Segment Start: Input data

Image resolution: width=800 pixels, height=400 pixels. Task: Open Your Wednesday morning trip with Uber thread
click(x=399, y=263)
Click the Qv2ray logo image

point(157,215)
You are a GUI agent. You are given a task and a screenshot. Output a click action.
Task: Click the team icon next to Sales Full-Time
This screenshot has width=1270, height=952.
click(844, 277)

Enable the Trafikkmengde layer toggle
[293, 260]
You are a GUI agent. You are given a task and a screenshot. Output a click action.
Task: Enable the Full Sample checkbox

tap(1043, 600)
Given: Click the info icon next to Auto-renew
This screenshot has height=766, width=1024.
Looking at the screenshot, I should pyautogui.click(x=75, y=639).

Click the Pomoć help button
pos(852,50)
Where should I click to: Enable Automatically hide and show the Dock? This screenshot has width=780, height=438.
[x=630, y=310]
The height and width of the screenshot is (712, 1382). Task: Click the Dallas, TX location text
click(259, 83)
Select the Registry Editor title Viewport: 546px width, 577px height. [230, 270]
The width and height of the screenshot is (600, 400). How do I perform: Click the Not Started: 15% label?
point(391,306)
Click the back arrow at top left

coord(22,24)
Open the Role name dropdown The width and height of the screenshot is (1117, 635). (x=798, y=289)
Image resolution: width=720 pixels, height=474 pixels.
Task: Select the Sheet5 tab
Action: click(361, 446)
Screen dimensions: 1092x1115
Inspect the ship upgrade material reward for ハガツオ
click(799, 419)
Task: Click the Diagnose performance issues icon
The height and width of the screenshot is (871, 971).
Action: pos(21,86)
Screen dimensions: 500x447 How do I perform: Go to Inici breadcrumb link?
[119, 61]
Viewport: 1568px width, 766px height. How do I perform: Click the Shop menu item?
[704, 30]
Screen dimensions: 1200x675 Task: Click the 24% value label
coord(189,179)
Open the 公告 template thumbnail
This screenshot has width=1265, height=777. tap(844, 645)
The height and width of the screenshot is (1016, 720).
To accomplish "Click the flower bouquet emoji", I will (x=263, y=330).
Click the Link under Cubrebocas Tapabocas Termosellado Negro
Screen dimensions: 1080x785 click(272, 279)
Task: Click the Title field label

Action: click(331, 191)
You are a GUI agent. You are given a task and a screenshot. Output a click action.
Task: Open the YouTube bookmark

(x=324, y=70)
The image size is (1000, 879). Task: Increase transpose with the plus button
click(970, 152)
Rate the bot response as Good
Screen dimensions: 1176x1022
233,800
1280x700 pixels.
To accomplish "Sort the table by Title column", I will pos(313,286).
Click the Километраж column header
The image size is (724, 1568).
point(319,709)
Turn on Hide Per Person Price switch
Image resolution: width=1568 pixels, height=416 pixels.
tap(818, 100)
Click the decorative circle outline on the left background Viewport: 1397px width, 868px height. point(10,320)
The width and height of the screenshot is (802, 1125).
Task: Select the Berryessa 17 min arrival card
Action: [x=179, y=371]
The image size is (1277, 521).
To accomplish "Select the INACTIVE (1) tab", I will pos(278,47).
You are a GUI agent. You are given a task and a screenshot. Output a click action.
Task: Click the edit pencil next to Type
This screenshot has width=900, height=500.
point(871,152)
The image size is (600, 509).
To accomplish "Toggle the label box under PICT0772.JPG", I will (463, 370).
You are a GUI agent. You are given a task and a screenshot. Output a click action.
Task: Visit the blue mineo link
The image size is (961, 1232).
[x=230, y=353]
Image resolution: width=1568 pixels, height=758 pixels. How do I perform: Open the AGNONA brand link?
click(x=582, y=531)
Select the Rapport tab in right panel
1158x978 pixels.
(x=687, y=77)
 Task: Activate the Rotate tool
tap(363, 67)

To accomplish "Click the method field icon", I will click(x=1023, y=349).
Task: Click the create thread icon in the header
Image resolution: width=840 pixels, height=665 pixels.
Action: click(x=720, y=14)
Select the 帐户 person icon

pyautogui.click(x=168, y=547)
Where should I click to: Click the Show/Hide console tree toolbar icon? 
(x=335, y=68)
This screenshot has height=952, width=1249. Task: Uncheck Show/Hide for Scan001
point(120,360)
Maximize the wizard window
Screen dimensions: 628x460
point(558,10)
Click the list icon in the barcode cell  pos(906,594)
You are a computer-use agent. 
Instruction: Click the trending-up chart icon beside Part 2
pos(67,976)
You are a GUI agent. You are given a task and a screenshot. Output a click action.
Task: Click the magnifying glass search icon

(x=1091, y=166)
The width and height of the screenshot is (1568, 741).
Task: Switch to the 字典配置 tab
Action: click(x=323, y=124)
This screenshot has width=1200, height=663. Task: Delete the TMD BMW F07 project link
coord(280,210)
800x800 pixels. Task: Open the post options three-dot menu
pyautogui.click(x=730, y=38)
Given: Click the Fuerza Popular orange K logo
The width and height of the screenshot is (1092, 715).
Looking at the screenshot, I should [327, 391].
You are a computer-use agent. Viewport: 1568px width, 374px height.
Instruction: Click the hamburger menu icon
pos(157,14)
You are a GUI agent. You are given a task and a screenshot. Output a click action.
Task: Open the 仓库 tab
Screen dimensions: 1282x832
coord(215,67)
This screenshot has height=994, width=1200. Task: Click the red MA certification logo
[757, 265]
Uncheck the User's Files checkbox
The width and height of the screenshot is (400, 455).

Segment End: Input data

• How to complete this task: Please return all lines from the records that hold the word "next".

• Exercise result:
Task: Click the team icon next to Sales Full-Time
Given: Click the info icon next to Auto-renew
Task: Click the edit pencil next to Type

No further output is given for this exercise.